To successfully spawn one Scala App from another I had to fix several issues with my code:
1. correct main class:
object ChildApp extends App {
println("success")
}
to make sure that ChildApp is runnable by Java it has to be an object. Scala has no concept of static but object methods would (and main will) be compiled into static method.
2. correct class name:
While ChildApp.getClass.getName returns ChildApp$, it refers to an object (so that we could pass otherwise static-method-only class around). Java expects $ in command line - in other works I had to remove tailing $ before passing it into the process builder.
3. complete class path
I haven't found all used JARs within System.getPropertiy("java.class.path"):
val pcp = System getPropertiy "java.class.path" split File.pathSeparator // sbt-launcher.jar only
I haven't found them in SystemClassLoader either:
val scp = ClassLoader.getSystemClassLoader.asInstanceOf[URLClassLoader].getURLs.map(_.toString) // same as above
I did found compiled files from my project using Class' resources:
// format like jar:file:/(your-project/compiled.jar)!some/package/ChildApp.class
lazy val jarClassPathPattern = "jar:(file:)?([^!]+)!.+".r
// format like file:/(your-project/compiled/some/package/ChildApp).class
lazy val fileClassPathPattern = "file:(.+).class".r
val jcp = jarClassPathPattern.findFirstMatchIn(pathToClass) map { matcher =>
val jarDir = Paths get (matcher group 2) getParent()
s"${jarDir}/*"
} toSet
val fcp = fileClassPathPattern.findFirstMatchIn(pathToClass) map { matcher =>
val suffix = "/" + clazz.getName
val fullPath = matcher group 1
fullPath substring (0, fullPath.length - suffix.length)
} toList
Finally I found where all those dependencies where stored:
// use App class' ClassLoader instead of system one
val lcp = ChildApp.getClass.getClassLoader.asInstanceOf[URLClassLoader].getURLs.map(_.toString)

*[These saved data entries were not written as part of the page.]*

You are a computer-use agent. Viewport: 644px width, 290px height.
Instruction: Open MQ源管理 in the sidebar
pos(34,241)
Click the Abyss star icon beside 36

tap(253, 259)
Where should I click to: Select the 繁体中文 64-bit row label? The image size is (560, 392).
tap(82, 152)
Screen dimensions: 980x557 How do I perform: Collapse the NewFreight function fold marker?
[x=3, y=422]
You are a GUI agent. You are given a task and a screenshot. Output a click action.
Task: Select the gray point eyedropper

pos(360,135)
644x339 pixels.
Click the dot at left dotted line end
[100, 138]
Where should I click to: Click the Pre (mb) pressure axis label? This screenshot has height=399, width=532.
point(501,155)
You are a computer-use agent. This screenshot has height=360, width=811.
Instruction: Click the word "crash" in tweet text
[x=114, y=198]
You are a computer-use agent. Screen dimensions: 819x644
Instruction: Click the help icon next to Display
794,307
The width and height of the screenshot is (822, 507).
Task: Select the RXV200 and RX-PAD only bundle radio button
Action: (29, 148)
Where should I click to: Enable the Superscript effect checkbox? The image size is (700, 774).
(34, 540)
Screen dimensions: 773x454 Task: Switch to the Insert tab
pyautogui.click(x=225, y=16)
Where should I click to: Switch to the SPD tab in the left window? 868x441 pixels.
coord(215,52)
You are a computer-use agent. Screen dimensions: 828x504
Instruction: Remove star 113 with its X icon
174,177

4. bonus - JVM params and java location
val jvmArgs = ManagementFactory.getRuntimeMXBean.getInputArguments.toList
lazy val javaHome = System getProperty "java.home"
lazy val java = Seq(
Paths.get(javaHome, "bin", "java"),
Paths.get(javaHome, "bin", "java.exe")
) filter (Files exists _) head
Then you have everything you need for ProcessBuilder / Process:
val executable = java.toString
val arguments = jvmArgs ++ List("-cp", classPath, mainName) ++ mainClassArguments
PS. I checked several times - those additional JARs aren't passed using neither CLASSPATH environment variable nor with -cp parameter (sbt-launcher.jar's MANIFEST file did't had anything as well). So anyone knowing how they are passed and why my solution actually works, please explain.